--- PROBLEM STATEMENT ---
Skip the pictures and write out, word for word, the lines below from the one with "Given: Click the current price label 40600.00" through the one with "You are a GUI", inclusive.

Data records:
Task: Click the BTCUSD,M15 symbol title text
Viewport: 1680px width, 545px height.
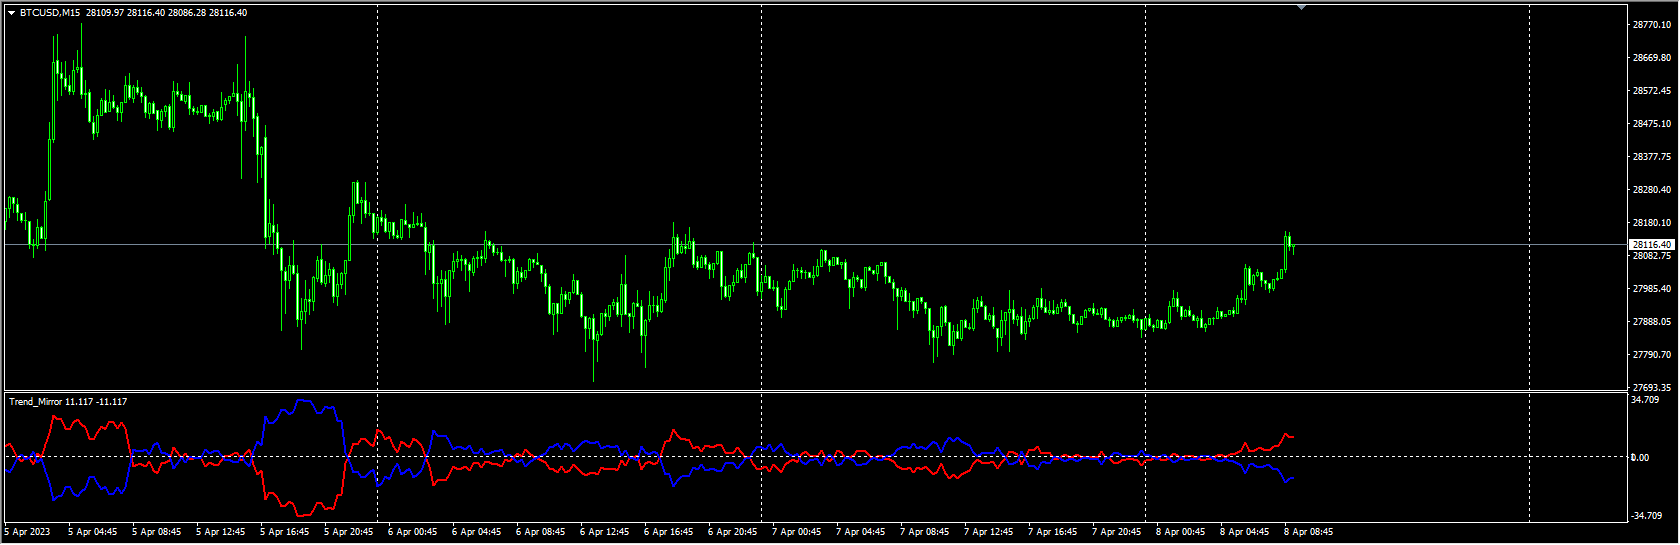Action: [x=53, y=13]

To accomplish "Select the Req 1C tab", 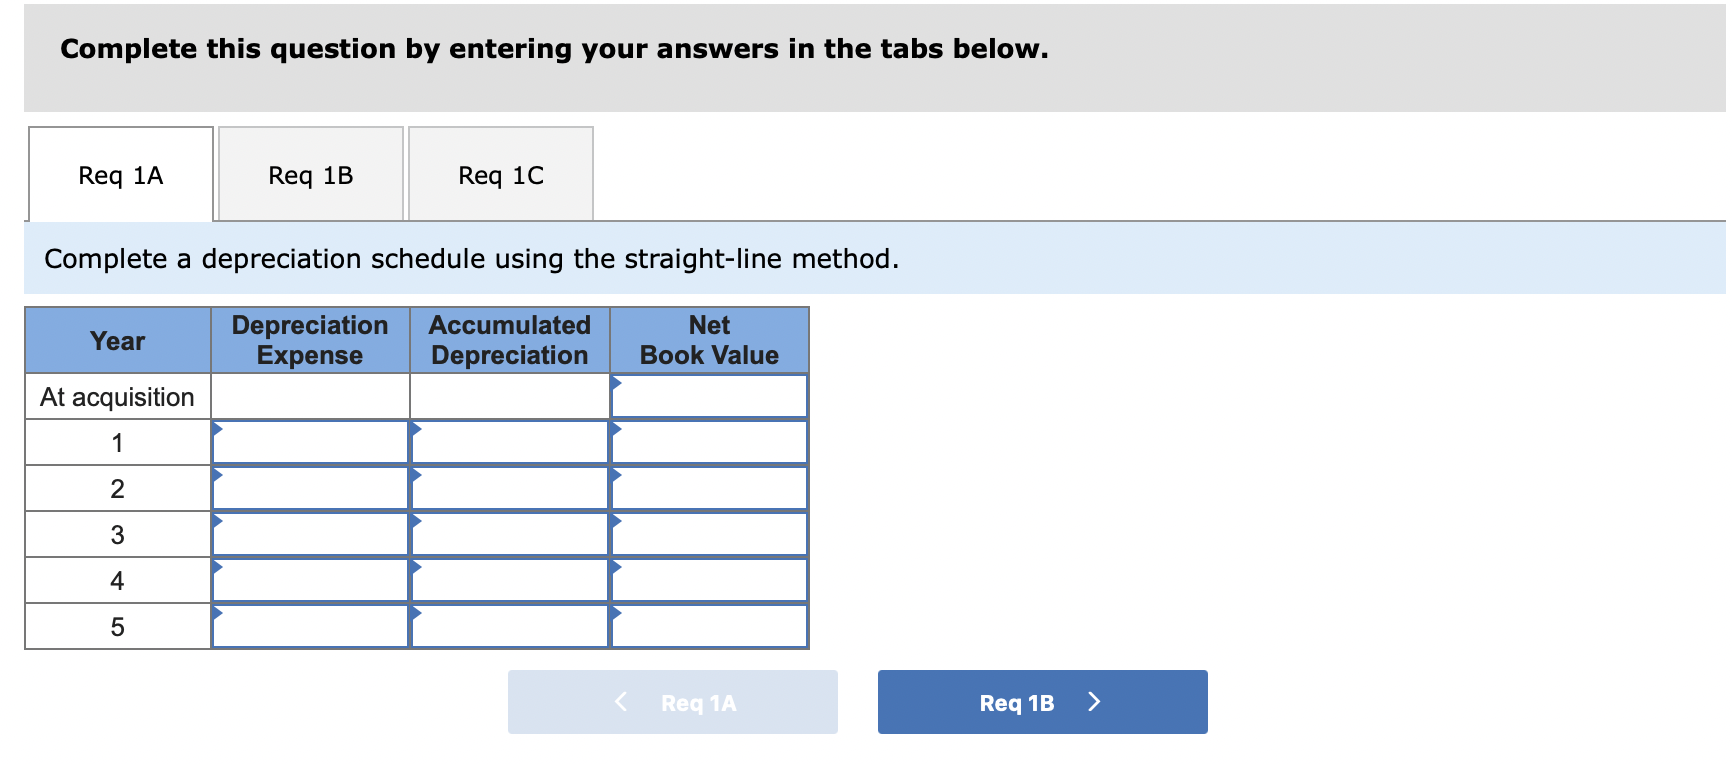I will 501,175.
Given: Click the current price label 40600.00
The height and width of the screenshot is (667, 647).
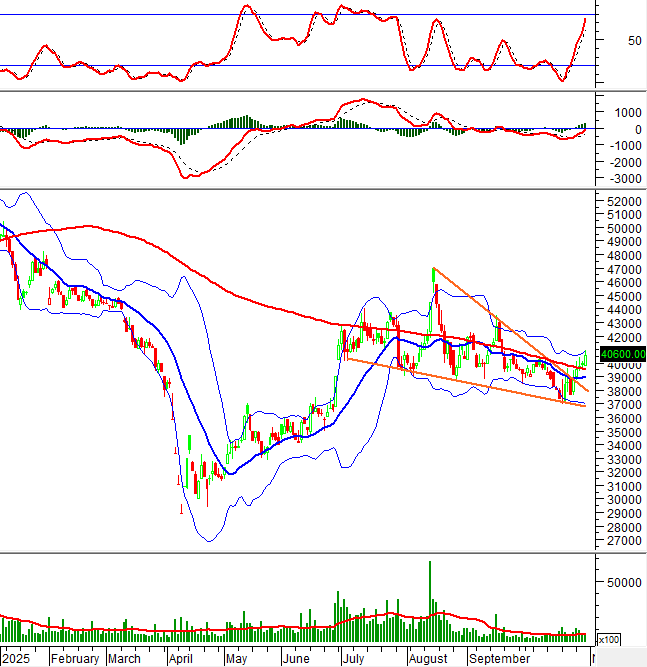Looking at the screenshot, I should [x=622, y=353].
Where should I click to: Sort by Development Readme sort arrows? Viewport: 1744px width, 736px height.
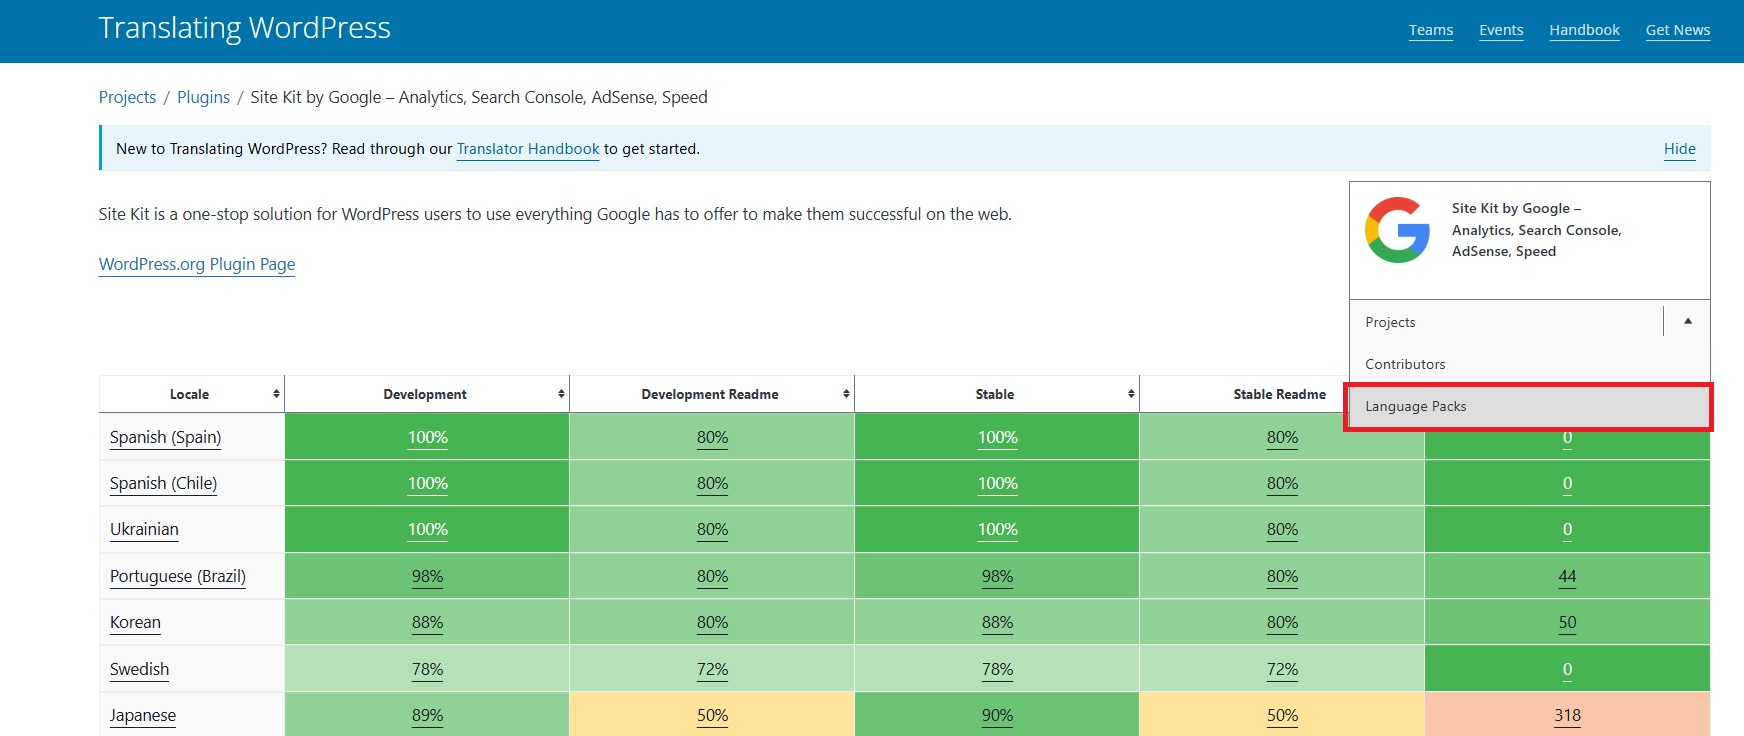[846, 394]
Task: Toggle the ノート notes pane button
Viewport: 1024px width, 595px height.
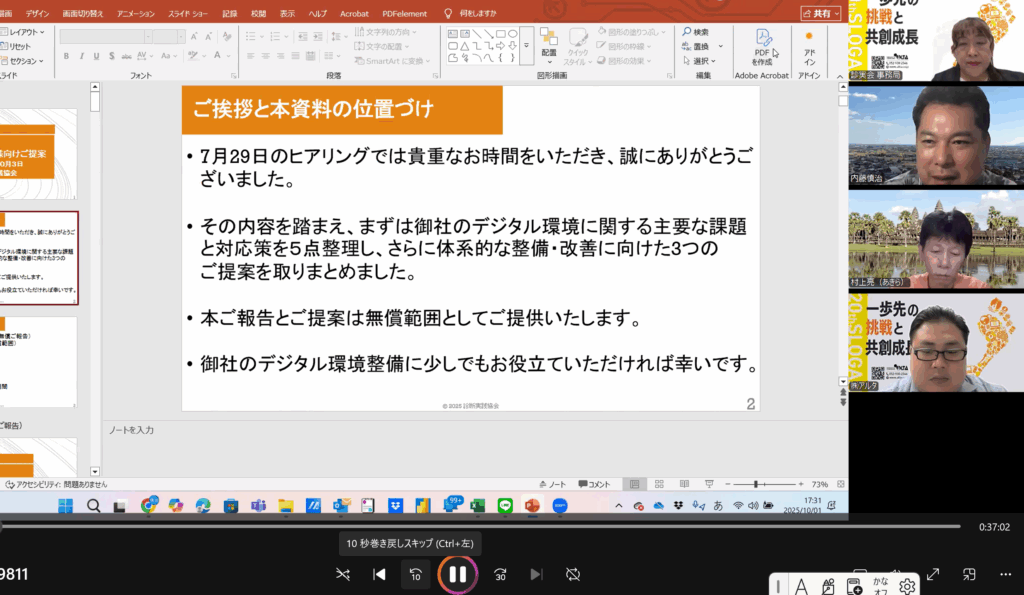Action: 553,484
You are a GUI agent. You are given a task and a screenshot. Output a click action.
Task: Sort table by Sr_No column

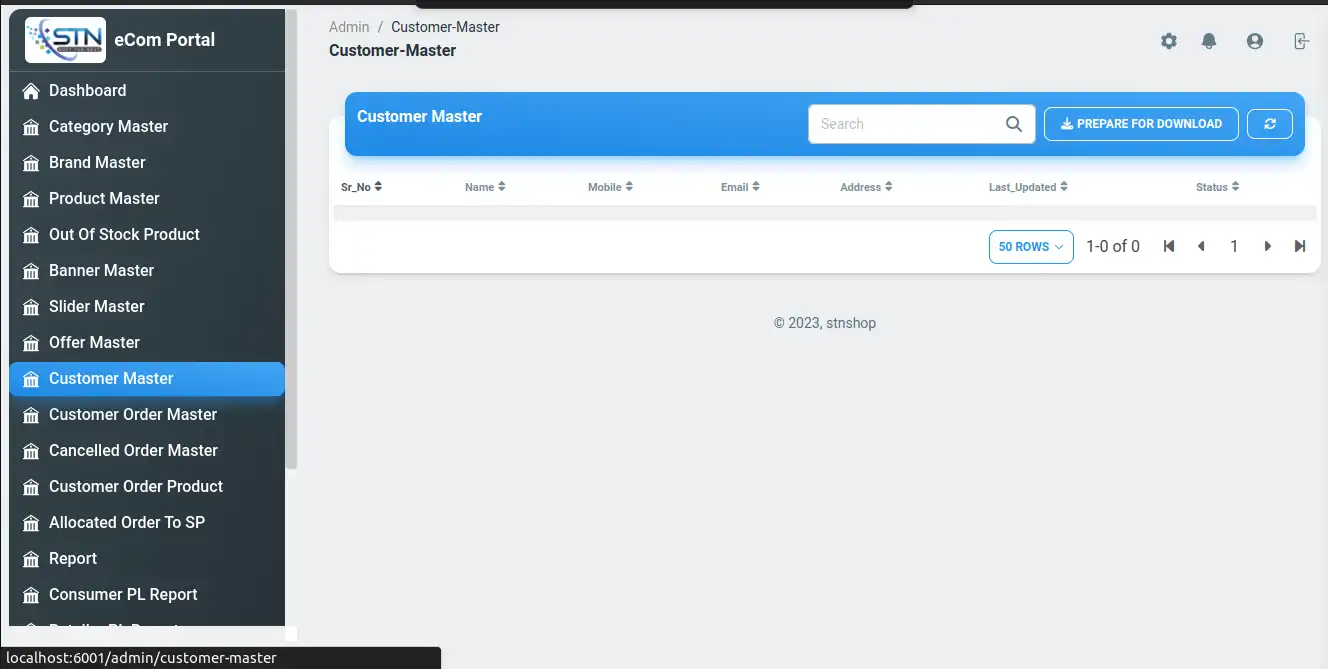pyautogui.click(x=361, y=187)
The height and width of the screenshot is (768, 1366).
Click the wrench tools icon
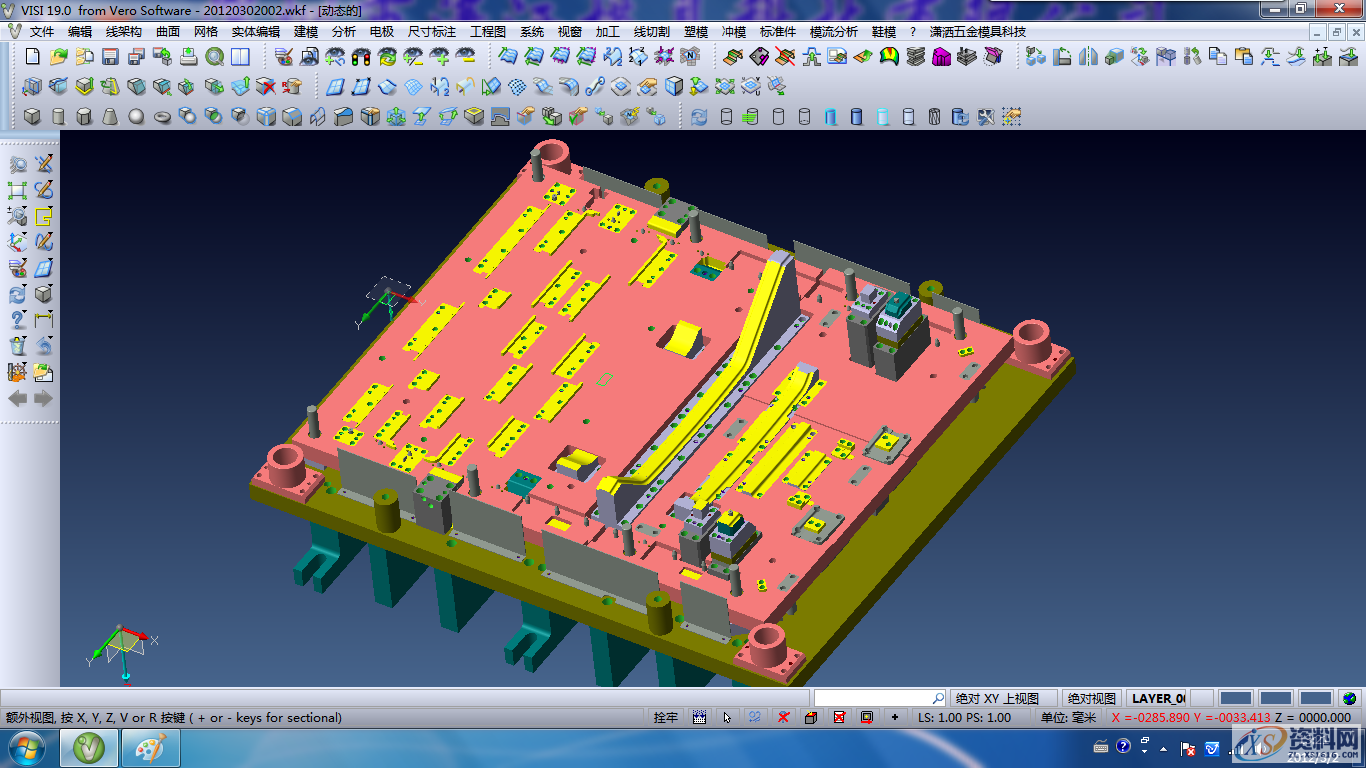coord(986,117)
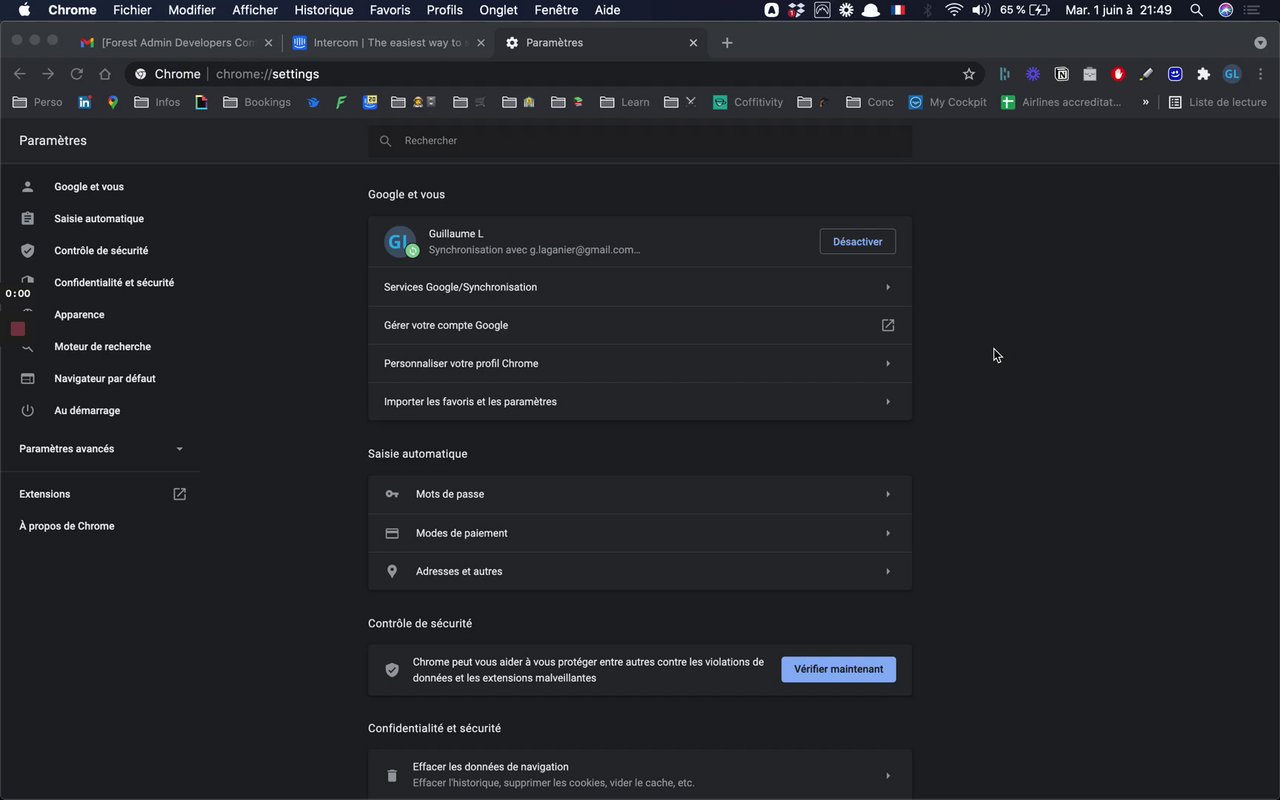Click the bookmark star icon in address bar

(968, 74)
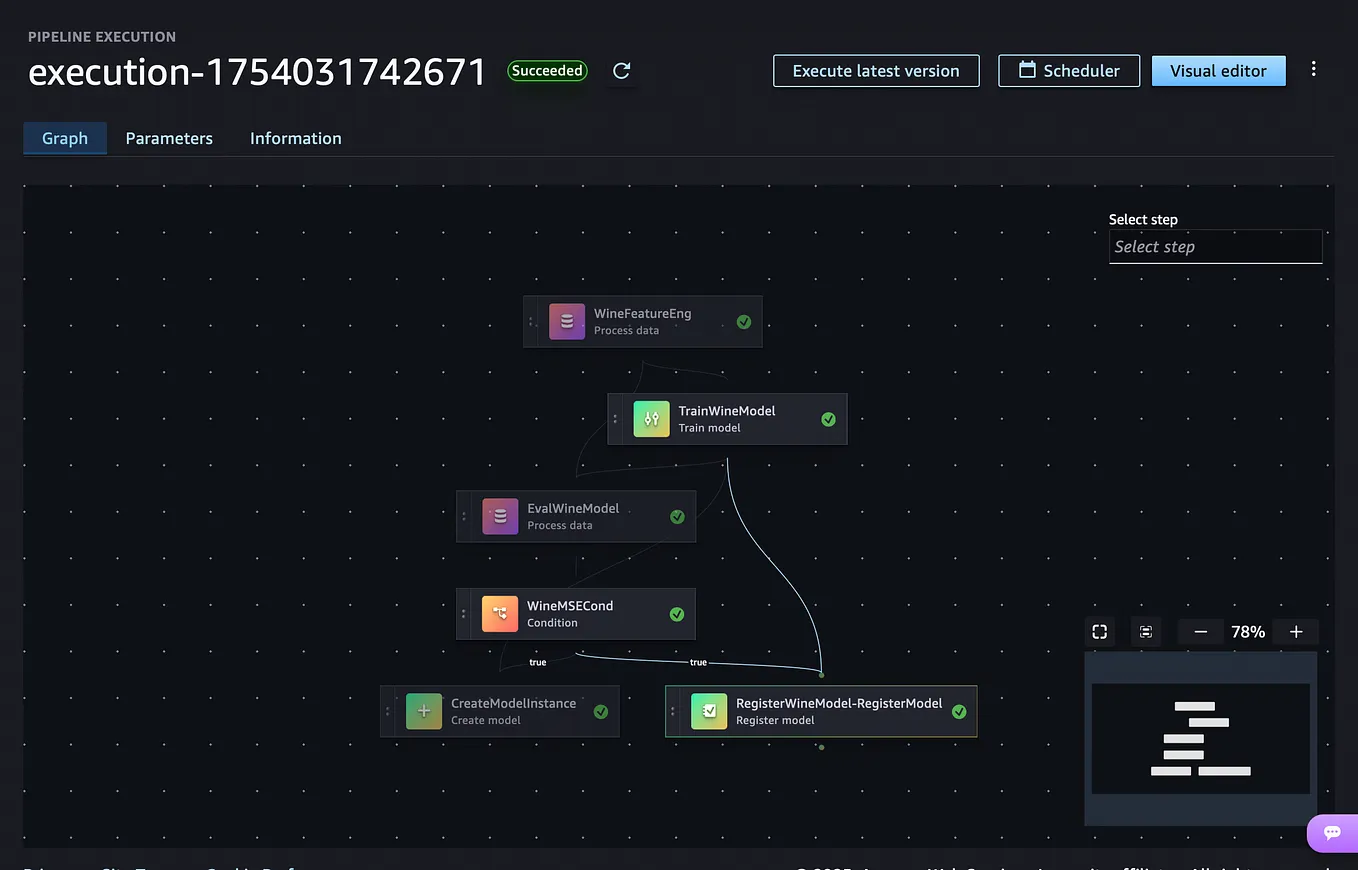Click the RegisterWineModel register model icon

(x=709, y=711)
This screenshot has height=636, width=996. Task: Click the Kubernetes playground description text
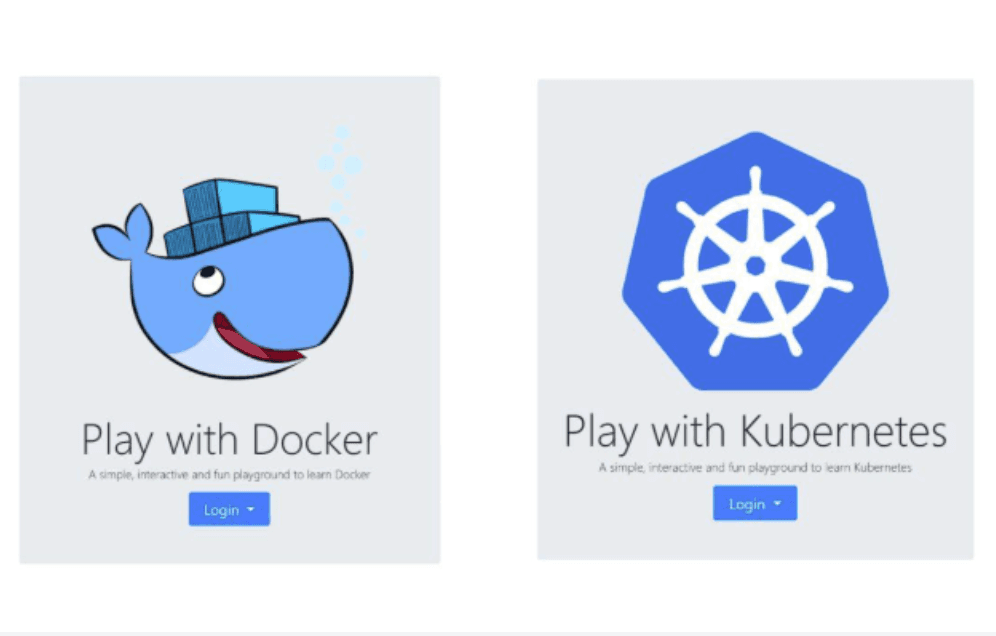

--- ANSWER SPACE ---
Given: Click the current price label 40600.00
The height and width of the screenshot is (667, 647).
Looking at the screenshot, I should [x=622, y=353].
Where should I click to: Sort by Development Readme sort arrows? Viewport: 1744px width, 736px height.
[846, 394]
Task: Toggle the ノート notes pane button
Viewport: 1024px width, 595px height.
Action: 553,484
You are a GUI agent. You are given a task and a screenshot. Output a click action.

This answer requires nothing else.